To be clear I am not at all trying to be fair.
I am trying to follow the law and not give him one single inch with which to say "see she is alienating me, she is keeping the girls, she isn't adhering to the parenting plan etc..."
It is not at all about fairness.
I totally understand this is a dangerous situation and I am not comfortable with my inability to up and leave and disappear.
I have explored that option. I'll leave it at that. If I do and get caught I WILL lose my kids and that is not something I am risking.
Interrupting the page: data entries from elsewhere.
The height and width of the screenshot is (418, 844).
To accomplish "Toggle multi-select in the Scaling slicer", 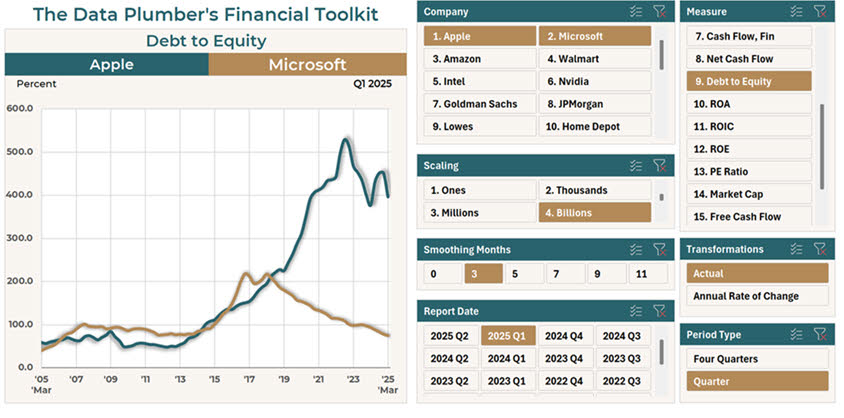I will [636, 166].
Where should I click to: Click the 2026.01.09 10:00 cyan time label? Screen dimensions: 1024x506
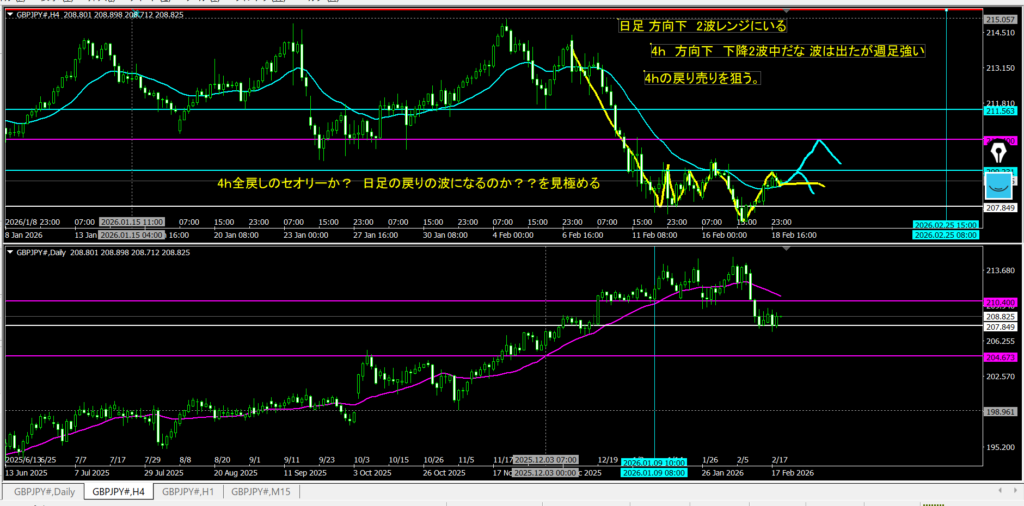point(653,463)
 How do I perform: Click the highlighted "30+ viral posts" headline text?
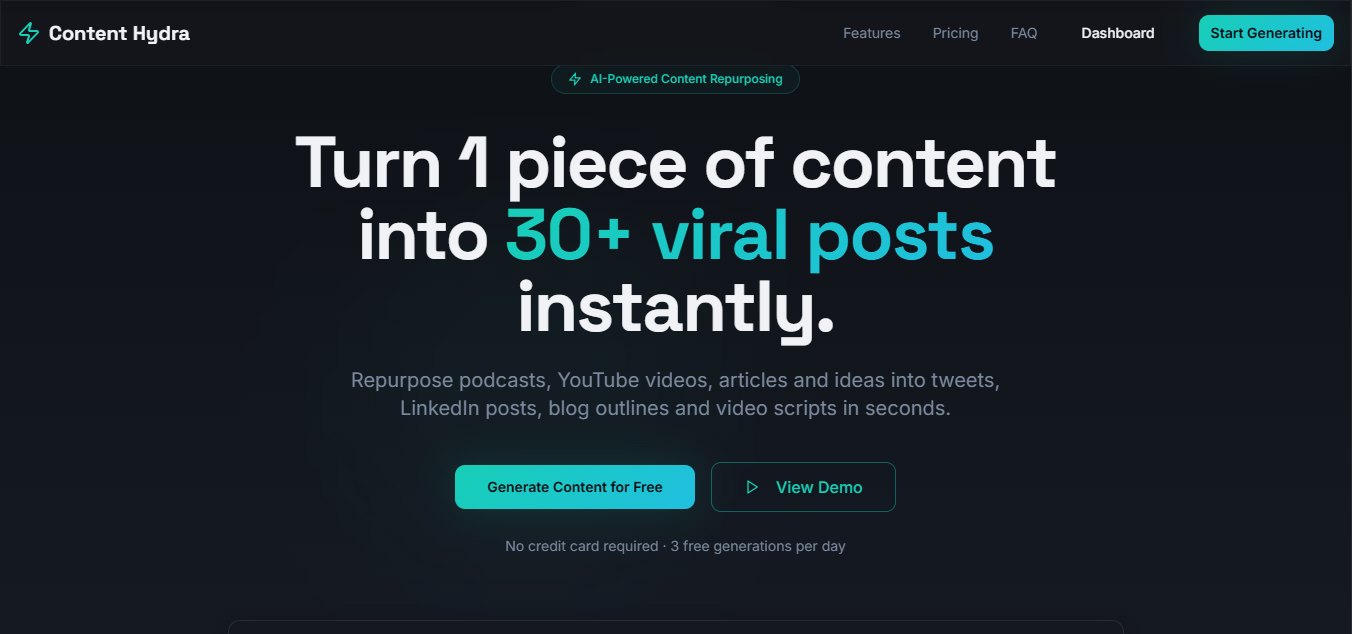tap(750, 236)
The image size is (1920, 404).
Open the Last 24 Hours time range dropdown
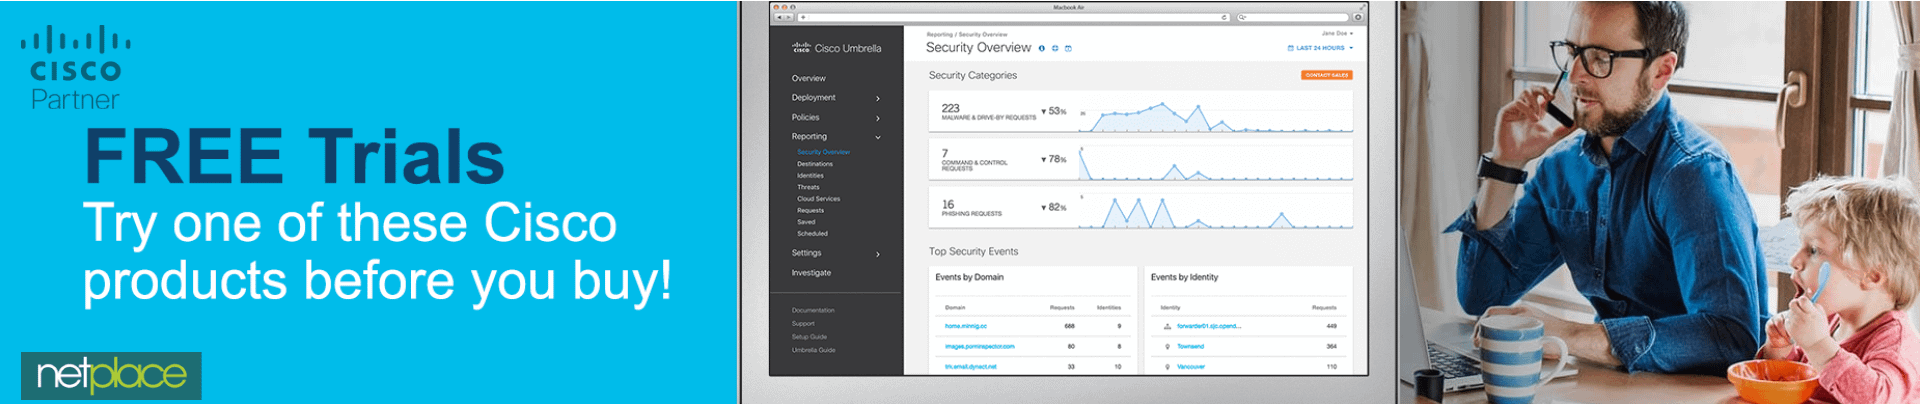click(x=1320, y=48)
The girls therapist (who they went back to seeing 3 weeks ago after a 1 yr hiatus) has already called DCYF after our last session with her and she told me she was. He has nt directly hurt the girls but his on going verbal attacks that they reported and she verified with me are, in her estimation (and mine) abuse toward them.
I think right now there are more and more protections falling into place and more and more people aware of his behavior and that makes me feel safer than I have in a long time.
I have nothing material that I care about-- walking away from objects isn't an issue. I simply won't react even in the interest of protecting the girls, in a way that ultimately would make me LESS able to protect them.
Not sure if that makes sense?
I have changed the house locks (well not me but I had them changed yesterday) and feel like I am taking the steps I can to protect myself and the girls as much as humanly possible.
I am open to suggestions but I am not sure what more I can do right now.
Leaving and disappearing is not an option. I will not give him that.